TASK TO CARRY OUT
Transcribe the listing below only from the line with "0 comment (50, 271)" up to and including the line with "[Facebook] (54, 2240)".

AVAILABLE RECORDS
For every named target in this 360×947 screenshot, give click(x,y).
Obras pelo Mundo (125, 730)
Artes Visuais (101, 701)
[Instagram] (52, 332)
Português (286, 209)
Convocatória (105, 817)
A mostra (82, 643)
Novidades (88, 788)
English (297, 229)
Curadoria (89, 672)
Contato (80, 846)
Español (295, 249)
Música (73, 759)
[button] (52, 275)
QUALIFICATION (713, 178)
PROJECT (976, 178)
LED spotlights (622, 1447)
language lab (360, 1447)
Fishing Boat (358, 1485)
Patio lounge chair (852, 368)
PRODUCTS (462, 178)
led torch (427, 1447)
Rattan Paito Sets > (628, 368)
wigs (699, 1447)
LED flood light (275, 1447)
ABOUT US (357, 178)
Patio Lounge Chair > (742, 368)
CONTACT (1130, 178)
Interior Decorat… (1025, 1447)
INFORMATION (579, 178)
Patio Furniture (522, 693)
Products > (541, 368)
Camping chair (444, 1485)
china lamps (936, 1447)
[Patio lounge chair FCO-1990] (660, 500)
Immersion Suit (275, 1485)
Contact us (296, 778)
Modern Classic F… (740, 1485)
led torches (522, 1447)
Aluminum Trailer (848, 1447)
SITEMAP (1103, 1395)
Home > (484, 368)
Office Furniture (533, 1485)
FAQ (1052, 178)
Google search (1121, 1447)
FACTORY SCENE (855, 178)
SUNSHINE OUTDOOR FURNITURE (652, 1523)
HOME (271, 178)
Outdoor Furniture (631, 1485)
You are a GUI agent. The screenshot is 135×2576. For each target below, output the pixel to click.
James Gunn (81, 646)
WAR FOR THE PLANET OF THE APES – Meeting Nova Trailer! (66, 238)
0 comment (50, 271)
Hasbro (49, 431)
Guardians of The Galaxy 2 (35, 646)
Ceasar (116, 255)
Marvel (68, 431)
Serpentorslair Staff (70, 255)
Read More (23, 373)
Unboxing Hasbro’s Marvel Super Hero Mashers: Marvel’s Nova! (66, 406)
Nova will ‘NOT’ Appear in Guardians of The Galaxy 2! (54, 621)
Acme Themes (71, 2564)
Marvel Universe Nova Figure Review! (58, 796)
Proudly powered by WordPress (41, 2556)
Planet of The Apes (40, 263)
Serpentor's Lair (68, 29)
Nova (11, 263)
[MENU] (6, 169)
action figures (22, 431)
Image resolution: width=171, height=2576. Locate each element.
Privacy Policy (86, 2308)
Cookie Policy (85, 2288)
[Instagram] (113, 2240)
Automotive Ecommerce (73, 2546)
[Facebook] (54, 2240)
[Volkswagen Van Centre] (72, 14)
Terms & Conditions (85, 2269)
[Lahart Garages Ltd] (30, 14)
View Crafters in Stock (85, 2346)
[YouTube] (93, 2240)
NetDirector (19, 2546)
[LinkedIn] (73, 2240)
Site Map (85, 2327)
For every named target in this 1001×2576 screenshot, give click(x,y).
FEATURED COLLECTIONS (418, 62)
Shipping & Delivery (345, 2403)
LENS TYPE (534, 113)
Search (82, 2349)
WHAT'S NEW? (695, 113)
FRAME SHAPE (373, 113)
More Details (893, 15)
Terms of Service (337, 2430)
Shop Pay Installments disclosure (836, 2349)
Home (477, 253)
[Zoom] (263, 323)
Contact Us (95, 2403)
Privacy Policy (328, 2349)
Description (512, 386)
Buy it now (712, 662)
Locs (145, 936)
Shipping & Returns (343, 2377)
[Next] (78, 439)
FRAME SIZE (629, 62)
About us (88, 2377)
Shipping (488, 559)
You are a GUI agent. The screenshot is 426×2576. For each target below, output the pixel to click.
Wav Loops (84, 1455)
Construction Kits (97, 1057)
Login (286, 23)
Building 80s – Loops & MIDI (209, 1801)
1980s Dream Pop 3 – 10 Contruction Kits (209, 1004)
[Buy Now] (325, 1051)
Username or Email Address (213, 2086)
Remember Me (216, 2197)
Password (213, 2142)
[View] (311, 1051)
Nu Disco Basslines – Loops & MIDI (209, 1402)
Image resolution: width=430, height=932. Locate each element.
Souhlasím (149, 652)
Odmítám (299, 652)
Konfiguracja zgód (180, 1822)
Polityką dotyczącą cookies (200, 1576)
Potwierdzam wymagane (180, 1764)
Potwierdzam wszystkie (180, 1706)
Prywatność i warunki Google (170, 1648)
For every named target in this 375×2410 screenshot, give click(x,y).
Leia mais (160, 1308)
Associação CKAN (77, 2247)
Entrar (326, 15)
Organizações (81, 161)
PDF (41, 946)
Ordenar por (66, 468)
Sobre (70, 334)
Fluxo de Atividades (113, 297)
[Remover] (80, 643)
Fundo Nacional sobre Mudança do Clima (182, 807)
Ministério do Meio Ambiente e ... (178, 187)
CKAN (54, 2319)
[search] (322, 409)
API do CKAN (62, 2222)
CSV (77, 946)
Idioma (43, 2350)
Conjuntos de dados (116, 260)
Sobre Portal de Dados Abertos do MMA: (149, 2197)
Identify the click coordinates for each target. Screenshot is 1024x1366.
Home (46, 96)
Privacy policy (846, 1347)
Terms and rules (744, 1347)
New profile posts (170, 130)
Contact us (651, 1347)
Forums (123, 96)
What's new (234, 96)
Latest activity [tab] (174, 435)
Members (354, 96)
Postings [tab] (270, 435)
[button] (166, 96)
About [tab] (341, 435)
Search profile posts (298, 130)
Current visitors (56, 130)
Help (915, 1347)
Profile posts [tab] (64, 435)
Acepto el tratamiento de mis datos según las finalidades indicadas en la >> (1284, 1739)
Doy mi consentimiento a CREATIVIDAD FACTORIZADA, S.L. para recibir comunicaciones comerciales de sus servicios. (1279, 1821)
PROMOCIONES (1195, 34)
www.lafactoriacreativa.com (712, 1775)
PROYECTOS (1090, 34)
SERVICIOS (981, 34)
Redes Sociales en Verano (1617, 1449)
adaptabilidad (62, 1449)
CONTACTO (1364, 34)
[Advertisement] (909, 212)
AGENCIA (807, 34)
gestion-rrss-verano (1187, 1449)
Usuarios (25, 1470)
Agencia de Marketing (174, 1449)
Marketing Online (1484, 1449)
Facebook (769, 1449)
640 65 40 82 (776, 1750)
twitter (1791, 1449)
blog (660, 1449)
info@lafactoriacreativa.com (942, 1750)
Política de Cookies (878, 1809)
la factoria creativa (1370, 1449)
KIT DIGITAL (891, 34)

OUTPUT FOR THIS EXERCISE
0 comment (50, 271)
Hasbro (49, 431)
Guardians of The Galaxy 2 (35, 646)
Ceasar (116, 255)
Marvel (68, 431)
Serpentorslair Staff (70, 255)
Read More (23, 373)
Unboxing Hasbro’s Marvel Super Hero Mashers: Marvel’s Nova! (66, 406)
Nova will ‘NOT’ Appear in Guardians of The Galaxy 2! (54, 621)
Acme Themes (71, 2564)
Marvel Universe Nova Figure Review! (58, 796)
Proudly powered by WordPress (41, 2556)
Planet of The Apes (40, 263)
Serpentor's Lair (68, 29)
Nova (11, 263)
[MENU] (6, 169)
action figures (22, 431)
Image resolution: width=171, height=2576. Locate each element.
Privacy Policy (86, 2308)
Cookie Policy (85, 2288)
[Instagram] (113, 2240)
Automotive Ecommerce (73, 2546)
[Facebook] (54, 2240)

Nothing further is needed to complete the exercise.